17 December 2019, 12:50

Biological medicines are vital to many people with lifelong diseases, such as diabetes. However, these medicines are often difficult to manage and limit the patient's quality of life – something that hopefully is now possible to change with our research. NextBioForm cooperates with MAX IV in Lund, a facility for measurements with high-intensity X-rays. Thanks to a close cooperation between the researchers linked to NextBioForm and MAX IV new research findings can be developed that provide even more in-depth knowledge about the formulation of biological medicines.

Using the technique small-angle X-ray scattering (SAXS) we can study the size and shape of pharmaceutical ingredients on a molecular scale, its internal structure, and what happens when it undergoes change due to for example heating. SAXS can be applied to a broad range of substances such as particles in solution, gels, powders, tablets, tissue or bone samples.
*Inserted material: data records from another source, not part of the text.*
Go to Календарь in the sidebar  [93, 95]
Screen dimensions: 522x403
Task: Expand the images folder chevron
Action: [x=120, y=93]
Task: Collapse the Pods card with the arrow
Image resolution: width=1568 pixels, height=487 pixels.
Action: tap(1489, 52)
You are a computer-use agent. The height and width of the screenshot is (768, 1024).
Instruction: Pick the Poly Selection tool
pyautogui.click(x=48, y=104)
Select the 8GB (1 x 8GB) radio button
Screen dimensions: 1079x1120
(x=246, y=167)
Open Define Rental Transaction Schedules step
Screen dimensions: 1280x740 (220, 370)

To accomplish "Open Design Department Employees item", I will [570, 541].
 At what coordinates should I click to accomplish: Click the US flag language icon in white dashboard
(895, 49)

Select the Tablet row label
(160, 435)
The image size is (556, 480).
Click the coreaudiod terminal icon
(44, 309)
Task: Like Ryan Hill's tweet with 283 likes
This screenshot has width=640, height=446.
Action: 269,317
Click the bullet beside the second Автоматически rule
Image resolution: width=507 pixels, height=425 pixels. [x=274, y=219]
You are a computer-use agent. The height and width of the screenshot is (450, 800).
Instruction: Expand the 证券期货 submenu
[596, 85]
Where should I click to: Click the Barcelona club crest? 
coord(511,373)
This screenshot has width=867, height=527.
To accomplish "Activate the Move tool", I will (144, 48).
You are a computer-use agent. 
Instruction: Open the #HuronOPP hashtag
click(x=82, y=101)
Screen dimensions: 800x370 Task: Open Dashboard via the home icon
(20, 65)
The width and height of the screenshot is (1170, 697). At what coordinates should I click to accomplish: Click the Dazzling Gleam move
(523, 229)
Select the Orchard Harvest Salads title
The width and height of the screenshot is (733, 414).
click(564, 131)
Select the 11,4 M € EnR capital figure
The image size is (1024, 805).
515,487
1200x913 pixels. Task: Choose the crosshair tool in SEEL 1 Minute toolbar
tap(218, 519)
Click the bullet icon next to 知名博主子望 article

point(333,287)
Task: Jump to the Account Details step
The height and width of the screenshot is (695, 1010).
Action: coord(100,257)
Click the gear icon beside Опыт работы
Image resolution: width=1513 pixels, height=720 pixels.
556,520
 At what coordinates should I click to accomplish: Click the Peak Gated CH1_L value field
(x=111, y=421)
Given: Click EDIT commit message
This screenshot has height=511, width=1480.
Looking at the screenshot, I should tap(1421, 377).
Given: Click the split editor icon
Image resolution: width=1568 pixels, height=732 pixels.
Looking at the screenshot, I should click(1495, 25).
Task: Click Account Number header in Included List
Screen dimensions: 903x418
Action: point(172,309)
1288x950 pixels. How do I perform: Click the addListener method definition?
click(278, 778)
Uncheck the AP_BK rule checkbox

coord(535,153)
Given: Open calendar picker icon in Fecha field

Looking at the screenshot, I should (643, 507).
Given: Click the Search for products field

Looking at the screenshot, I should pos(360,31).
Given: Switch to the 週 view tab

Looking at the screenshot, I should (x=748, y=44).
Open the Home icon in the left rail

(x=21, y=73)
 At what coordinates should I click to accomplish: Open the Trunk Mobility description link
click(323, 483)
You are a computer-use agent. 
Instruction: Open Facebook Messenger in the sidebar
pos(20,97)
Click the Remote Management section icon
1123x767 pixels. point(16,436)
In other words, it is possible to study your samples in the very same condition as in the final product.

 “At the centre we work on developing technology in order to measure stability in different ways, investigate what triggers destabilization, and develop new formulation platforms,” says Anna Fureby, the centre director at NextBioForm.

In life science, the research using X-rays has mostly been focused on studies of the individual active pharmaceutical ingredients (API) in pure crystal form rather than in the finished formulation. But SAXS allows examination of formulations where the protein and pharmaceutical ingredients retain their functionality. We can study a biological pharmaceutical formulation all the way from its individual ingredients to the entire complex formulations. With this method, we can retrieve more and more valuable information compared to conventional studies where the materials are constrained in a crystalline form. Thus, there is both a need for developing new sample environments to meet the needs when studying complex formulations and for demonstration on how these facilities can be used in industrial formulation research.

In NextBioForm we are involved in developing a methodology for protein formulation studies at the CoSAXS instrument at MAX IV Laboratory in Lund which saw first light in November 2019. This instrument will meet the demands of a large and broad community of users. However, relevant sample environments must be developed in order to make use of this instrument’s full potential, therefore we are aiming to ensure that the right tools exist and are developed for NextBioForm as well as for other project's needs.